M.Souleymane parle ensuite de la loyauté à l’égard des imams, qu’il distingue en deux catégories : les savants (« Ce sont les héritiers du prophète qui nous transmettent les éléments e la révélation. Ce sont les cadres de la communauté ») et les gouverneurs.
Et il termine ainsi son enregistrement :
« Ensuite, et je vais finir avec la loyauté, envers tous les musulmans. C’est la base du comportement du musulman. Aider son frère lorsqu’il en a besoin. Envers tous les musulmans, être de bon conseil. Bref, on peut résumer : vouloir pour l’autre ce qu’on voudrait pour soi-même. Agir avec les autres comme on aimerait que les autres agissent envers nous. Et ça, c’est rapporté par le célèbre hadith : « Personne ne croira tant qu’il ne veut pas pour son frère ce qu’il veut pour lui-même ». Voilà. On va s’arrêter là pour l’explication du hadith [le hadith du tout début ayant provoqué tous les commentaires ci-dessus] ».
On ne peut pas être plus clair sur le fait que l’ « autre », le « frère », c’est un musulman. Nous avions donc bien compris. Pour les non-musulmans, oualou, en quelque sorte.
Deuxième idée : l’obéissance au gouverneur est conditionnée à son obéissance à Allah.

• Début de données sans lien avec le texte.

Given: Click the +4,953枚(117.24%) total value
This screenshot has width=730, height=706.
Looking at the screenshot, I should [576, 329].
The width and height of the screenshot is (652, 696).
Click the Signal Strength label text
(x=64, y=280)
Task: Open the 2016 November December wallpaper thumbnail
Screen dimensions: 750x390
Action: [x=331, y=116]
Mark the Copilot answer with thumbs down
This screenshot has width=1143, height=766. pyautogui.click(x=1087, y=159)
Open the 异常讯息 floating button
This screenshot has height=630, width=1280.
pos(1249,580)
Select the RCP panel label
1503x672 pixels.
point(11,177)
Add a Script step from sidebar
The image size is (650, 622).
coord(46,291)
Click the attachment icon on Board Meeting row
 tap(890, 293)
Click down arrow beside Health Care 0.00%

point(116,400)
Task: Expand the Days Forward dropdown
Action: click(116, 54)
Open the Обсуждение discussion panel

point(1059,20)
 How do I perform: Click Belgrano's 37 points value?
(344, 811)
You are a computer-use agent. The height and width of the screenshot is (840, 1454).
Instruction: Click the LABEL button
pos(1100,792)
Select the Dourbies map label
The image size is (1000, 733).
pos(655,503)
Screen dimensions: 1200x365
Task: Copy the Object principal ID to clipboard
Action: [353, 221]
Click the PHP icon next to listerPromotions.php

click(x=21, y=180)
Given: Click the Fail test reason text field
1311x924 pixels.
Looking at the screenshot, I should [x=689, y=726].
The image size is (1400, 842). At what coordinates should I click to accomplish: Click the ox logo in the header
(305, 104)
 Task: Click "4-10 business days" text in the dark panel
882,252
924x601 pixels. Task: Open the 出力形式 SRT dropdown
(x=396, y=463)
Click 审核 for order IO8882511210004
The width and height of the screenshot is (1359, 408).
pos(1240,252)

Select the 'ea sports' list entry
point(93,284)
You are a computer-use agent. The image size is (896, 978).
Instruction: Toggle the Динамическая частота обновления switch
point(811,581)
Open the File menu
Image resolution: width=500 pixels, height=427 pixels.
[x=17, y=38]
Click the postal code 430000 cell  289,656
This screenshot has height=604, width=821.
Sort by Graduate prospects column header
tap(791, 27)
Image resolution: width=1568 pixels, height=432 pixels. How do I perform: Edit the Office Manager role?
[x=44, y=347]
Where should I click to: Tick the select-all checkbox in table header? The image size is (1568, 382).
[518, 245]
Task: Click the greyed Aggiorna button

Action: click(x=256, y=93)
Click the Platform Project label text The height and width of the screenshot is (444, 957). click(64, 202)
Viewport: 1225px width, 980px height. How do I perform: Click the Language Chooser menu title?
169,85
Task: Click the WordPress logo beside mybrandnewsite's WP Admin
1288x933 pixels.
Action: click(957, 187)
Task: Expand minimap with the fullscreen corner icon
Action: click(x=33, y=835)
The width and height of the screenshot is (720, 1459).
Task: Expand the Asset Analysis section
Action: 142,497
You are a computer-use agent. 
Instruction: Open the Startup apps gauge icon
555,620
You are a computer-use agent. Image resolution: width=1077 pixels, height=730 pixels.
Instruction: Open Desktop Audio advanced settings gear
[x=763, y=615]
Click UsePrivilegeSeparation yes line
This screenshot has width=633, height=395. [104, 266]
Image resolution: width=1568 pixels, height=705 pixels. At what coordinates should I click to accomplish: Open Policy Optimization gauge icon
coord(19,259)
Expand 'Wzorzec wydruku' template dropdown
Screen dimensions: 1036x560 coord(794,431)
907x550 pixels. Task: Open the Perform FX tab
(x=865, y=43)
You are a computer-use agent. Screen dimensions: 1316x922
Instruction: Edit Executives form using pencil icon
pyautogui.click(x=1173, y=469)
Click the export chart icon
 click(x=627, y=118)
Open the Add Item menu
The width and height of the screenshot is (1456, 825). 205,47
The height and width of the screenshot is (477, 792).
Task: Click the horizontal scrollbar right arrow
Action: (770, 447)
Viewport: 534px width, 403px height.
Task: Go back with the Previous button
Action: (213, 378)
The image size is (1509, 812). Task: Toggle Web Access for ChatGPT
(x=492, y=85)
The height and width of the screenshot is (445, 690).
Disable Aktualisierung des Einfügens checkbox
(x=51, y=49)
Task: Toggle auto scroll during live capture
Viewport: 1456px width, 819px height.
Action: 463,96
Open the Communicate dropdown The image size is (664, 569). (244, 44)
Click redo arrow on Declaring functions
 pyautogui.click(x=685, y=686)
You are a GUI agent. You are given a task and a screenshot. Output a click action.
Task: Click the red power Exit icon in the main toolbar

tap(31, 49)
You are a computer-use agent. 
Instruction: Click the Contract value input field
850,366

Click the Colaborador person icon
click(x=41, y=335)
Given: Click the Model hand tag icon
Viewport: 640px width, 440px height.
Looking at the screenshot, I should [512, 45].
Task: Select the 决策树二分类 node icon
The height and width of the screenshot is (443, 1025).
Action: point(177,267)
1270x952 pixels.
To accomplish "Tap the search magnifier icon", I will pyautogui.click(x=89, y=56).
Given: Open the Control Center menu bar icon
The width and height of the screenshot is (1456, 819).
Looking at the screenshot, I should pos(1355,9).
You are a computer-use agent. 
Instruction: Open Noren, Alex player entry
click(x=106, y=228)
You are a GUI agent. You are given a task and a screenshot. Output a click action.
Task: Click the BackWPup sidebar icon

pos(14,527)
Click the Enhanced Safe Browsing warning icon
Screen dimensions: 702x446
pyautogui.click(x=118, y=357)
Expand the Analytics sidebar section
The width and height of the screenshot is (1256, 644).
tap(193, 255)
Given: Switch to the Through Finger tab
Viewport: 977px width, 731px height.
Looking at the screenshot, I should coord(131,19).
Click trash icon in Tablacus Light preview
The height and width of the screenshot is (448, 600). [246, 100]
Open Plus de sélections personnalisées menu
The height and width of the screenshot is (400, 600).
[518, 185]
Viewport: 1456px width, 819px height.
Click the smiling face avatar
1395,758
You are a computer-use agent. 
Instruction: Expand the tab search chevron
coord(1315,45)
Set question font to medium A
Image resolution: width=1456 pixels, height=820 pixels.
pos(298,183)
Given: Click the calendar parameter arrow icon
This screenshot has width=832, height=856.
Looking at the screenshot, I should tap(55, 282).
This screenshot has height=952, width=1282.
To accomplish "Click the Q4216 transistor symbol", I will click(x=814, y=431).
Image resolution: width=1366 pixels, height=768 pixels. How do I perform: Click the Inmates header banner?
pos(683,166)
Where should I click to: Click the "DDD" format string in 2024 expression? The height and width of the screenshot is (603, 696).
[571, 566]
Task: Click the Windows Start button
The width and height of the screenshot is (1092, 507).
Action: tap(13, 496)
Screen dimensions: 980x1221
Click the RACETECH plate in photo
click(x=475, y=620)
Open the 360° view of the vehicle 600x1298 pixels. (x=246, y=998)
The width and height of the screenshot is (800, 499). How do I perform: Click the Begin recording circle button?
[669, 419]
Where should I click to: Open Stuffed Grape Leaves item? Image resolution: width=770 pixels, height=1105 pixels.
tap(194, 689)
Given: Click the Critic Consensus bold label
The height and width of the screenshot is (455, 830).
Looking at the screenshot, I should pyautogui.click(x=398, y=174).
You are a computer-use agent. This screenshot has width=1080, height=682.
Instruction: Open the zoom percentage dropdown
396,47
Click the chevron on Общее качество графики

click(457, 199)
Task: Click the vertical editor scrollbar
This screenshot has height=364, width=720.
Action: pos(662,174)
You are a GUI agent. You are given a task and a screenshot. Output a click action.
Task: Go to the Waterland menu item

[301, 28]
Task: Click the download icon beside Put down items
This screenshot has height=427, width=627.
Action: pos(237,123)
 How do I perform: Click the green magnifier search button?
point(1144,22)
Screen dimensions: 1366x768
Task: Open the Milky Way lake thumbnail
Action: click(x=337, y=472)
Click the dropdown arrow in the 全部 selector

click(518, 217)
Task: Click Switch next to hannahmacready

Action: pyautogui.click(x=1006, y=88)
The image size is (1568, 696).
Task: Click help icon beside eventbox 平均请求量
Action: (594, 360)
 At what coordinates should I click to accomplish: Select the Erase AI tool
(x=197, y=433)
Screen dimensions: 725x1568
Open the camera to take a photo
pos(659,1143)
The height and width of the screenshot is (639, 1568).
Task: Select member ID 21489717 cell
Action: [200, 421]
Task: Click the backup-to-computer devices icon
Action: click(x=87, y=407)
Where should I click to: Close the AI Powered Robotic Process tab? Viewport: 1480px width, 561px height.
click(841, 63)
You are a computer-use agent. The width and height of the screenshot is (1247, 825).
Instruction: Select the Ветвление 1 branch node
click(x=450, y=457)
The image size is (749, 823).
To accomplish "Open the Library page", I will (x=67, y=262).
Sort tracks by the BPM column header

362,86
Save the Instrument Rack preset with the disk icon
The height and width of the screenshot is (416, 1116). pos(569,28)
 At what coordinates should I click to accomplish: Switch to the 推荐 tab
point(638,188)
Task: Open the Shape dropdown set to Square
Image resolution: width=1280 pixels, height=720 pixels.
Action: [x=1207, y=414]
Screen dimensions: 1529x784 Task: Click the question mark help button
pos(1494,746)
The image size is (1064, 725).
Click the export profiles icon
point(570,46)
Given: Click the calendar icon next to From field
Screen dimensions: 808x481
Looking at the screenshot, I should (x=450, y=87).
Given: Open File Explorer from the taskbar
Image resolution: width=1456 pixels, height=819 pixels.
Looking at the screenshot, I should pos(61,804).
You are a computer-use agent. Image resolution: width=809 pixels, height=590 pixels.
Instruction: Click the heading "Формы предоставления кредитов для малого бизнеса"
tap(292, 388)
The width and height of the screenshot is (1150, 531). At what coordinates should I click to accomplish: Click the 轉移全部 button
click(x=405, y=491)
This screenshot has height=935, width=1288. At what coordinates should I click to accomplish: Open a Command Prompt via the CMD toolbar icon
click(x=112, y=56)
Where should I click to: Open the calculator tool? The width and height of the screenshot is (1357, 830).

Revenons maintenant au passage sur ces gouverneurs, une des catégories des imams. Voilà ce qu’en dit M.Souleymane :
« Il y a unanimité sur le fait d’obéir au gouverneur qui gouverne selon les lois d’Allah. Ca n’empêche pas de le conseiller, mais l’obéissance est obligatoire. Mais celui qui ne gouverne pas est gouverné par les lois d’Allah. Ne pensez pas seulement couper la main du voleur, les peines légales, c’est pas que ça. C’est surtout qui établit la justice de l’islam. Parce qu’avant tout ça et même ces peines légales, elles sont au service de la justice. L’islam, c’est la justice sur terre. Donc qui applique vraiment les principes de l’islam. Mais si le gouverneur, il mène une politique qui ne s’inspire pas du tout des valeurs de l’islam, qui transgresse les règles, alors en théorie l’obéissance, elle ne lui est plus dûe. L’obéissance au gouverneur est conditionnée à son obéissance à Allah. ».
Et M. Souleymane de s’interroger alors sur ce qu’on doit faire si le gouverneur n’obéit pas à Allah. Eléments de réponse :
« La révolution armée ne donne jamais rien de bon. Ca donne une guerre civile, ça donne quelque chose dont le pays ne se remet pas. Regardez la Révolution française : ça a mis des années de terreur pour finalement ne pas changer grand-chose [sic]. Quelqu’un a dit : c’est possible si on est sûr d’avoir des gens qui reprennent le pouvoir derrière. Ca c’est bien en théorie mais c’est un peu difficile à appliquer ».
Ah, au fait, M.Souleymane a fait une petite remarque au cours de son enseignement : « Une minorité peut causer la perte de toute une nation », qu’il a même répétée.